While Selvidge summarized recent years as a period of “just playing, just scuffling,” the world has continued to take notice. Comments about his playing have remained thematically steady for decades, paralleling Selvidge’s expert musicianship and respect for the music he loves to sing. In 1993, New York Times reviewer Peter Watrous found a performance by Selvidge in the city to be a highly knowledgeable, extremely dexterous, cliché-free romp through a songbook of Southern treasures. “The whole performance offered an easy way into an American tradition,” Watrous wrote, “avoiding a path usually fraught with cultural misunderstanding.”

While staying true to his instincts over decades, radio found a way back into Selvidge’s life. In 1996, he worked to help found “Beale Street Caravan,” an internationally aired hour-long show filled with live recordings of energetic blues performances from the Memphis area and beyond.
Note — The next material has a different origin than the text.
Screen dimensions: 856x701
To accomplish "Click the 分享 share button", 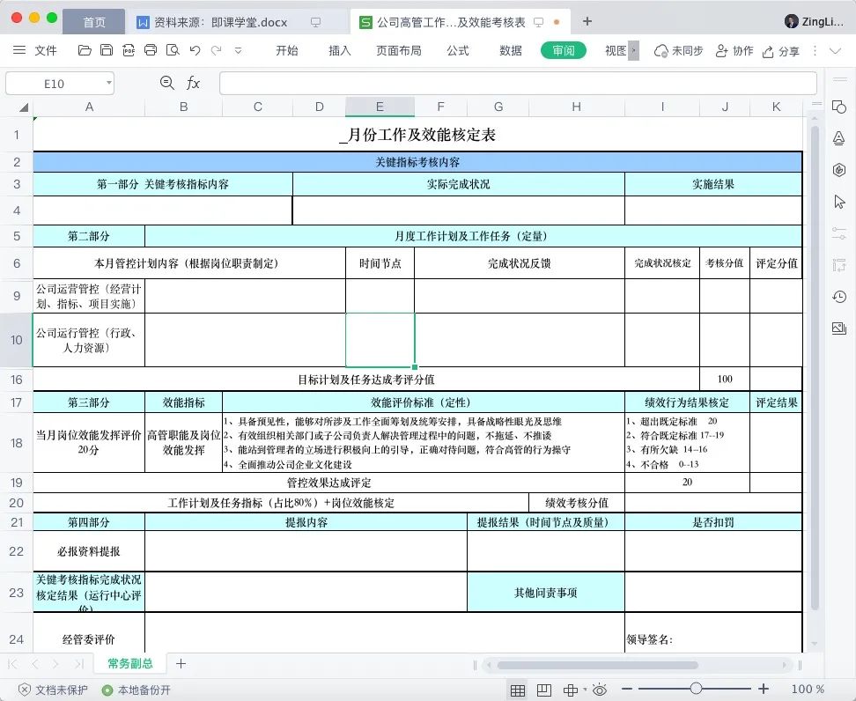I will click(782, 50).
The highly original show (check www.bealestreetcaravan.com for air times) is a rarity in the often homogeneous radio landscape, amplifying artists who, like Selvidge, have chosen careers dedicated more to musical artistry than explicit commercialism. (In another instance of things coming full circle in Selvidge’s life, Cybill Shepherd hosted segments on women in blues in 2011.) Selvidge would continue to balance radio work and occasional touring for sixteen years. “You’ve got to do a little bit of everything, especially if you’re going to be in this town,” he said.
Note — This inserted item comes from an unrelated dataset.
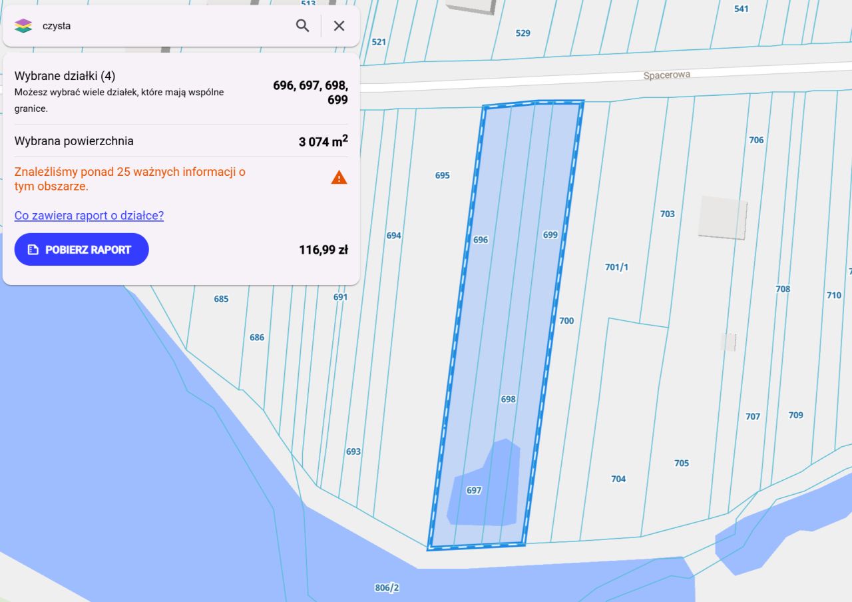852x602 pixels.
Task: Select parcel 695 on the map
Action: pos(443,176)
In recent years, Selvidge created three albums for Archer Records including “A Little Bit of Rain” (produced by Dickinson), a career-spanning live album and DVD, “Live at Otherlands” (a popular Midtown Memphis café) and 2010’s “I Should Be Blue.” The latter featured duets by New York-based singer/songwriter Amy Speace and a rhythm section anchored by the album’s producer, Don Dixon, highly regarded Memphis-based drummer Paul “Snowflake” Taylor, and guitar work by Steve Selvidge.
 
There was more to come, and in 2011 Selvidge described his songwriting as “happier, funnier” than in the past. He viewed his younger work as more choked with “angst,” and said: “The older I get, the less I want to hear about it in a song.” Even as his guitar work has been praised throughout his career, Selvidge spent more time than ever practicing. “The last few years, I’ve been trying to learn new guitar parts,” he said. 
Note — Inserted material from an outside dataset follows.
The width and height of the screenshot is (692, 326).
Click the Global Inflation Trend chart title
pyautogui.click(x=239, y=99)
Selvidge was initially diagnosed with cancer in 2010 while touring with Amy Speace to promote “I Should Be Blue.” He was treated and returned to complete the tour. The cancer returned and Selvidge fought the disease for two years. He recovered long enough to make one final recording and video in September 2012 for The 78 Project directed by Alex Steyermark. Singing in a baritone voice, which he likened to Mississippi John Hurt’s, Selvidge made his last recording with one microphone, direct-to-disc on a 1930’s Presto recorder with son Steve on guitar.